- _INSTRUCTION 1_
Could you copy out the whole text on maintaining cost controls in PNG without changing a word?
- _INSTRUCTION 2_
Could you rewrite the listing from its first line through the line containing "center [62, 232].", swapping "screenshot" for "capture" and keeping everything else the same?

Maintaining cost controls in PNG
Establishment and maintenance of a social licence to operate is essential to any project’s success, particularly in Papua New Guinea (PNG), where a lack of community support has proven to result in work stoppages, reduced productivity and major cost blow outs. From our in-country experience, most resource projects in PNG have spent far more money managing the social sphere than was ever anticipated or budgeted.
This insight presents two mechanisms which may be applied to reduce or avoid the costs associated with social conflict:
- Predicting the root cause of potential issues and enabling these to be addressed before they affect project profitability
- Application of enhanced evaluation techniques to key project activities to ensure these deliver social licence objectives
What is a social licence?
A social licence to operate is the ability to gain and maintain the support of the people that live in your project’s area of influence. A social licence is granted by the community and is formulated by the beliefs, perceptions and opinions held by the local population and other stakeholders in regards to your project. It’s dynamic and temporary because such beliefs, opinions and perceptions are subject to continual change. A social licence needs to be earned and then maintained. And unless efforts are made to measure how project activities influence these elements, a social licence is also intangible.
What’s unique about PNG?

Stored items from a collection:
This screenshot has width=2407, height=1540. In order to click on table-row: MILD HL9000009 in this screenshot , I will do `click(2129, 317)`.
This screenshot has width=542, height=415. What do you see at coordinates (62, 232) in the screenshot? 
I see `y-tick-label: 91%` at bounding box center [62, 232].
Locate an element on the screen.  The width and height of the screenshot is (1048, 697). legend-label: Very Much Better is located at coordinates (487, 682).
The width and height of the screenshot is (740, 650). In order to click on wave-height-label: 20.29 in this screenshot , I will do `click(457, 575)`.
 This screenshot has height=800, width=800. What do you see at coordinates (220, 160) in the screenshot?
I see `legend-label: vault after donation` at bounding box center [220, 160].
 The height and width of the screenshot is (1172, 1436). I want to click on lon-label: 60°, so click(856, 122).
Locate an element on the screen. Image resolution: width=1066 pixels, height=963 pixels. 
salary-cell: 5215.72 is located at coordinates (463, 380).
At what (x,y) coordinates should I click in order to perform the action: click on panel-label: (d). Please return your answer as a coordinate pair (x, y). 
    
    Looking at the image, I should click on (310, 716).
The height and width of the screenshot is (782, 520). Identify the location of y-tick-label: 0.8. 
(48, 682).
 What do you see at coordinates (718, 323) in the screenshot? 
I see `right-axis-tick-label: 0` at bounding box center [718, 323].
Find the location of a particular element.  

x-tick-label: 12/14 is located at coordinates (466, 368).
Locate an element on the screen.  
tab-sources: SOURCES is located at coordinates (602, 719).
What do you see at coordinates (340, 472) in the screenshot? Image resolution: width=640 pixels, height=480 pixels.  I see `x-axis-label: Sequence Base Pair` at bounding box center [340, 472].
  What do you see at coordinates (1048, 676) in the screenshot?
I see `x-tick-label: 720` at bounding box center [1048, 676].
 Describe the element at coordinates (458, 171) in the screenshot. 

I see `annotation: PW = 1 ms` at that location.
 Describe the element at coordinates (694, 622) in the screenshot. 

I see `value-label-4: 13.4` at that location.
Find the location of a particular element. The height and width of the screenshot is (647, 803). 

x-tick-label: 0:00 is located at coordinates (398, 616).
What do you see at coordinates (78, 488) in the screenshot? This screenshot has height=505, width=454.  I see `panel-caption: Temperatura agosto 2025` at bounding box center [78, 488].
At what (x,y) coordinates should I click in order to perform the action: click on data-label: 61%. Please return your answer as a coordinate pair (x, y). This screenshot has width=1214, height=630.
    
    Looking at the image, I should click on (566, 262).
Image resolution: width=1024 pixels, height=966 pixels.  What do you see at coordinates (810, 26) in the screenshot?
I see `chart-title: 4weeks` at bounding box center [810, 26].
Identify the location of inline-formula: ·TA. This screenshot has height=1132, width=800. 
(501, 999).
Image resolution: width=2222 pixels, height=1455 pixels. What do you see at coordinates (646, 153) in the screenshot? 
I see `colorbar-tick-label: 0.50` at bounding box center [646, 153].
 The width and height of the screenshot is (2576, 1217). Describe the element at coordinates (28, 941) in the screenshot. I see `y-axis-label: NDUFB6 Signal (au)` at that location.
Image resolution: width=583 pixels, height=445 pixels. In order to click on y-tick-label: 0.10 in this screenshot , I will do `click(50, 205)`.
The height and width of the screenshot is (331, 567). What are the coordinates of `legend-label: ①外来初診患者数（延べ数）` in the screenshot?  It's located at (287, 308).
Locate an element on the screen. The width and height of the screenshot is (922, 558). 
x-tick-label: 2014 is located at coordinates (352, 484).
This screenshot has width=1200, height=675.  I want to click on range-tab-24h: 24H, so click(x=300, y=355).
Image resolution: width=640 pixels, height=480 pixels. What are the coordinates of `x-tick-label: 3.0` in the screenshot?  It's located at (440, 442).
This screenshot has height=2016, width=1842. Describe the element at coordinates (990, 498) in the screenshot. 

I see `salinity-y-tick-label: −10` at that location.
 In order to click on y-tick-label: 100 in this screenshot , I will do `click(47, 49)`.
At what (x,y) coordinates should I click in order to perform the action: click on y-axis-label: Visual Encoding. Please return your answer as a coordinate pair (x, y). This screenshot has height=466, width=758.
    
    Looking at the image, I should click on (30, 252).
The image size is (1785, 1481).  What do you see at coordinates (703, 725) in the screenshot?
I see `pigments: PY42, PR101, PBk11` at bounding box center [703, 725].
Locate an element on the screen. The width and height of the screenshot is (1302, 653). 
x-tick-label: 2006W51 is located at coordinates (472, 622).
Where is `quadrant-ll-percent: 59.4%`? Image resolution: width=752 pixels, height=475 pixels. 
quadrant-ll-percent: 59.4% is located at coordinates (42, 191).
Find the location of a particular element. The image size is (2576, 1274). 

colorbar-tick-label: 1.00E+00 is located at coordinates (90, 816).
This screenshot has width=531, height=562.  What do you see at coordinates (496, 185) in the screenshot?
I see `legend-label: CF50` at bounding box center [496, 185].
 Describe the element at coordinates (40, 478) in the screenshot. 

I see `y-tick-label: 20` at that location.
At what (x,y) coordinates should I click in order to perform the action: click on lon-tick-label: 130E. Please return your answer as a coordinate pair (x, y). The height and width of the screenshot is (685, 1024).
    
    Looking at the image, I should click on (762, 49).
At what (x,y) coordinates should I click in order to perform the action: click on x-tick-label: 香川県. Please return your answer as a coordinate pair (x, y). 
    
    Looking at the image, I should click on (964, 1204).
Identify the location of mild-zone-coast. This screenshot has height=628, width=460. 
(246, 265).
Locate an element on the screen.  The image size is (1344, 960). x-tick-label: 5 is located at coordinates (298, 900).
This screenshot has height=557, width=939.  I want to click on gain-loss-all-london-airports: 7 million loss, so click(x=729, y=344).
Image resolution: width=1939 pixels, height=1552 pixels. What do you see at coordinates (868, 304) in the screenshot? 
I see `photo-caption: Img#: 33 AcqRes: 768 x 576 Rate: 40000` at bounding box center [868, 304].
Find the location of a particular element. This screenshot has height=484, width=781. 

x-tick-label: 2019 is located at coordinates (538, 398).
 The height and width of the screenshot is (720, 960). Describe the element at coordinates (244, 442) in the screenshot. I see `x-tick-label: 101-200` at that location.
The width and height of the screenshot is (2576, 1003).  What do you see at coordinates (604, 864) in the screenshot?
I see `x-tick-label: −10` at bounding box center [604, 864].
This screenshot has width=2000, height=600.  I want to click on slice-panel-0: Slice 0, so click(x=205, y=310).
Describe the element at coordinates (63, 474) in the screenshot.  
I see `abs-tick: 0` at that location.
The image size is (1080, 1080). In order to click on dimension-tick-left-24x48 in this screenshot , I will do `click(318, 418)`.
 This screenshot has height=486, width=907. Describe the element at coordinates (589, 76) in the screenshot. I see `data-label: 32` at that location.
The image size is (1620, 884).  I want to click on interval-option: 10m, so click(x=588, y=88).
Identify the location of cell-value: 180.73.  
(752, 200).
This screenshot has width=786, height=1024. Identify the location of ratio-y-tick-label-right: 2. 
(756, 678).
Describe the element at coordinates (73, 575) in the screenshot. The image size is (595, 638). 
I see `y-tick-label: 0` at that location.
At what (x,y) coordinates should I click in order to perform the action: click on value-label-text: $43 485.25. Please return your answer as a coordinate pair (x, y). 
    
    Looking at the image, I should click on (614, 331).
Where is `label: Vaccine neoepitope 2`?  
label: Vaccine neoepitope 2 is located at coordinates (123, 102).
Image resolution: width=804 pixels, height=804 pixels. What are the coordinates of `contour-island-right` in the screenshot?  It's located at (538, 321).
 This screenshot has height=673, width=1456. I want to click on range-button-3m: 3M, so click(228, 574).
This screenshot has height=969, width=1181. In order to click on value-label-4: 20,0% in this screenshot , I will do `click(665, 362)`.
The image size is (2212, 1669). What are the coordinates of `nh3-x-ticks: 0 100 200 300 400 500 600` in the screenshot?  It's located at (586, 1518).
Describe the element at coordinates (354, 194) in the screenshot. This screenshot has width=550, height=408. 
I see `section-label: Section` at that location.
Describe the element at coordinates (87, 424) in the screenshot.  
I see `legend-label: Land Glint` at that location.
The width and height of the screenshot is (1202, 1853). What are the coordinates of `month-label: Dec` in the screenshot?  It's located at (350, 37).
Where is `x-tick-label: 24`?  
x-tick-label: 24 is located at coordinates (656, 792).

- _WRITTEN ANSWER 1_
Maintaining cost controls in PNG
Establishment and maintenance of a social licence to operate is essential to any project’s success, particularly in Papua New Guinea (PNG), where a lack of community support has proven to result in work stoppages, reduced productivity and major cost blow outs. From our in-country experience, most resource projects in PNG have spent far more money managing the social sphere than was ever anticipated or budgeted.
This insight presents two mechanisms which may be applied to reduce or avoid the costs associated with social conflict:
- Predicting the root cause of potential issues and enabling these to be addressed before they affect project profitability
- Application of enhanced evaluation techniques to key project activities to ensure these deliver social licence objectives
What is a social licence?
A social licence to operate is the ability to gain and maintain the support of the people that live in your project’s area of influence. A social licence is granted by the community and is formulated by the beliefs, perceptions and opinions held by the local population and other stakeholders in regards to your project. It’s dynamic and temporary because such beliefs, opinions and perceptions are subject to continual change. A social licence needs to be earned and then maintained. And unless efforts are made to measure how project activities influence these elements, a social licence is also intangible.
What’s unique about PNG?

- _WRITTEN ANSWER 2_
This capture has width=2407, height=1540. In order to click on table-row: MILD HL9000009 in this capture , I will do `click(2129, 317)`.
This capture has width=542, height=415. What do you see at coordinates (62, 232) in the capture? 
I see `y-tick-label: 91%` at bounding box center [62, 232].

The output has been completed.